U.S.: The U.S. Treasuries climbed during late afternoon session Thursday following the country’s partial government shutdown after President Donald Trump refused to sign a legislation that did not contain the necessary funding for the built of Mexico border wall. Also, investors will be looking ahead to the country’s initial jobless claims and 7-year Note auction, both scheduled for today by 13:30GMT and 18:00GMT respectively. The yield on the benchmark 10-year Treasuries slumped 2 basis points to 2.777 percent, the super-long 30-year bond yields fell 1-1/2 basis points to 3.035 percent and the yield on the short-term 2-year remained tad lower at 2.603 percent.

EUR: The German bunds gained during European session Thursday amid a muted trading session that witnessed data of little economic significance. However, slight attention will remain concentrated on the country’s consumer price inflation (CPI) data for the month of December, scheduled to be released on December 28 by 13:00GMT for further direction in the debt market. The German 10-year bond yields, which move inversely to its price, slipped nearly 1-1/2 basis points to 0.242 percent, the yield on 30-year note hovered around 0.868 percent and the yield on short-term 2-year remained 1-1/2 basis points lower at -0.61 percent.

JGBs: The Japanese government bonds remained mixed during late Asian session Thursday ahead of the country’s industrial production and retail sales data for the month of November, scheduled to be released today by 23:50GMT respectively.

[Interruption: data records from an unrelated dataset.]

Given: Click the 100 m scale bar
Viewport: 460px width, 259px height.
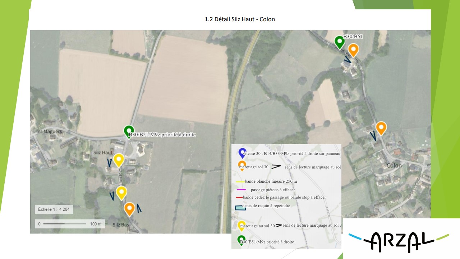Looking at the screenshot, I should pyautogui.click(x=70, y=224).
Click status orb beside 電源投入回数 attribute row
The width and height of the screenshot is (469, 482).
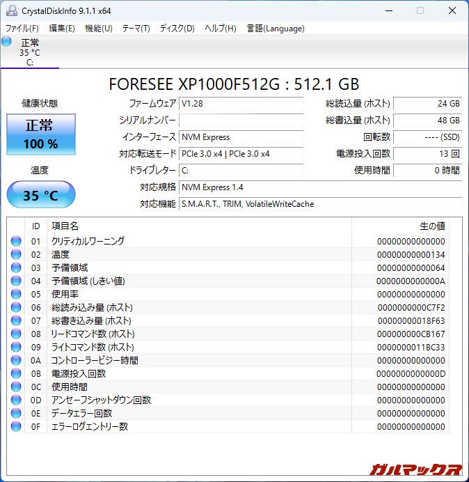tap(16, 374)
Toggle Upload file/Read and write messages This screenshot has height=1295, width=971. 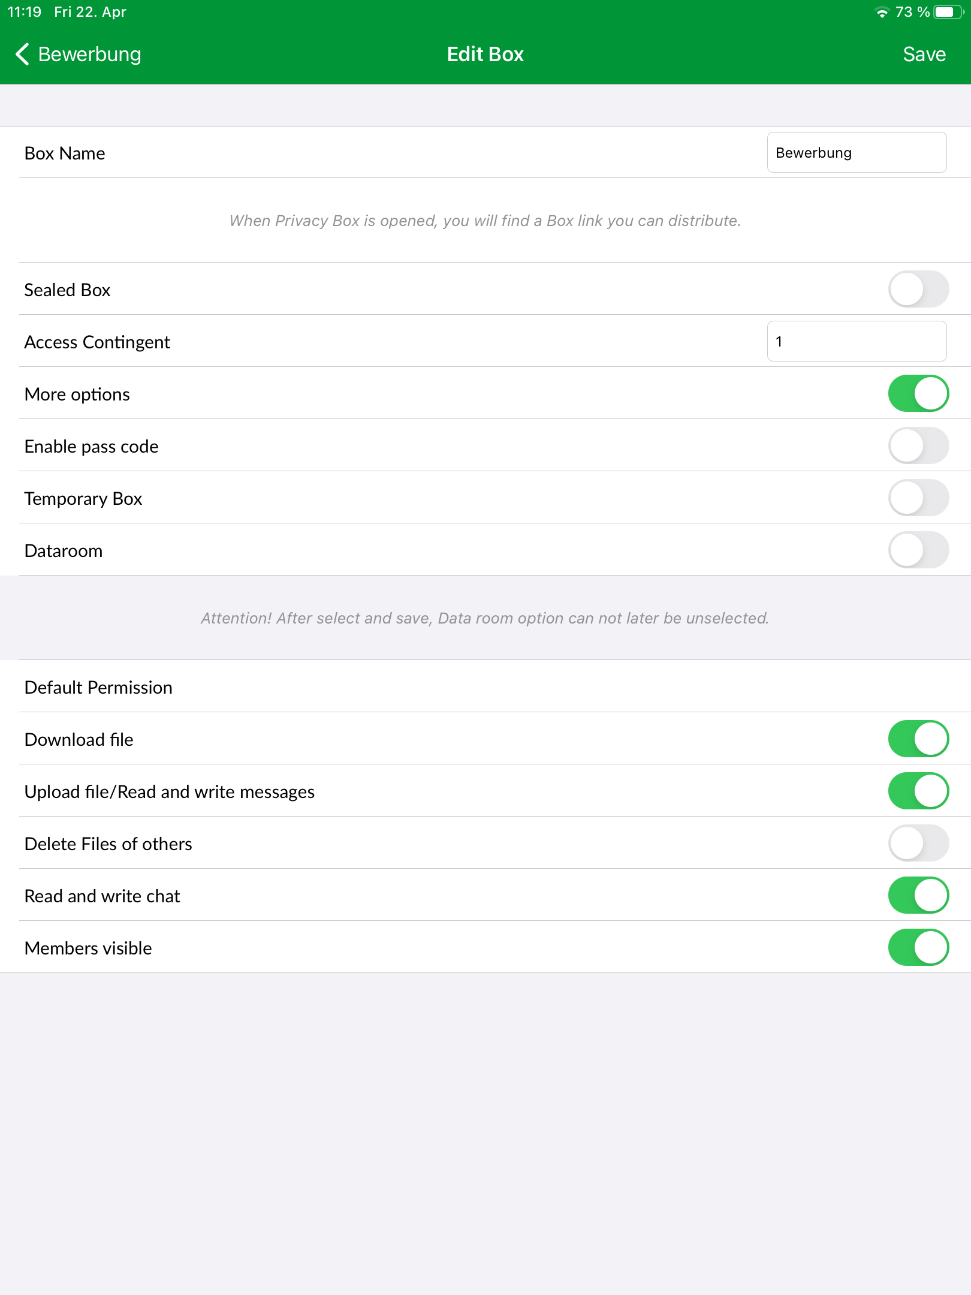tap(918, 791)
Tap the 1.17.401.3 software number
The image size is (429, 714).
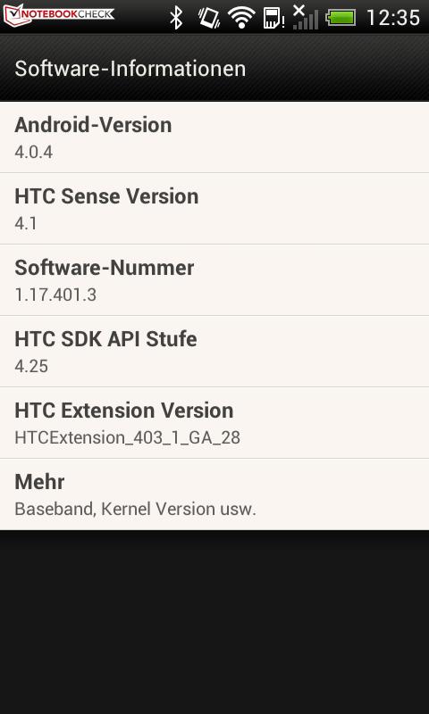pyautogui.click(x=55, y=295)
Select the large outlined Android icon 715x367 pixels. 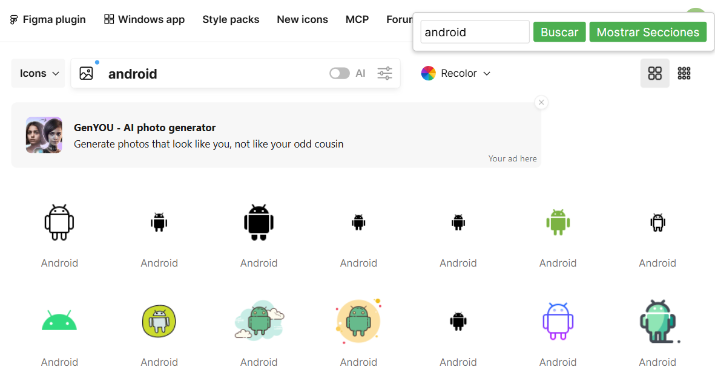click(x=59, y=222)
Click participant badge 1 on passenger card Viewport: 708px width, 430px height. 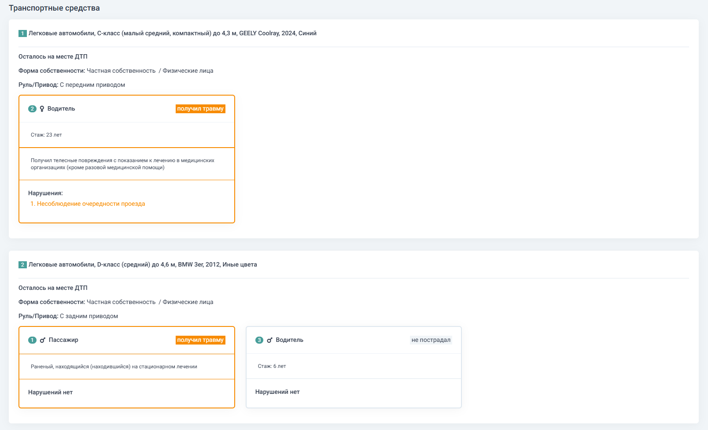tap(32, 340)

The yield on the benchmark 10-year JGB note, which moves inversely to its price, jumped nearly 2-1/2 basis points to 0.023 percent, the yield on the long-term 30-year note climbed 2 basis points to 0.735 percent while the yield on short-term 2-year traded nearly 12-1/2 basis points lower at -0.123 percent.

AUD: Australian government bonds remained steady on Thursday after investors returned from a long stretch of Christmas holidays, only to relapse into another streak of vacation mode at the start of next week, owing to New Year celebrations. The yield on Australia’s benchmark 10-year note, which moves inversely to its price, slipped nearly 1 basis point to 2.369 percent, the yield on the long-term 30-year bond hovered around 2.843 percent and the yield on short-term 2-year traded tad lower at 1.959 percent.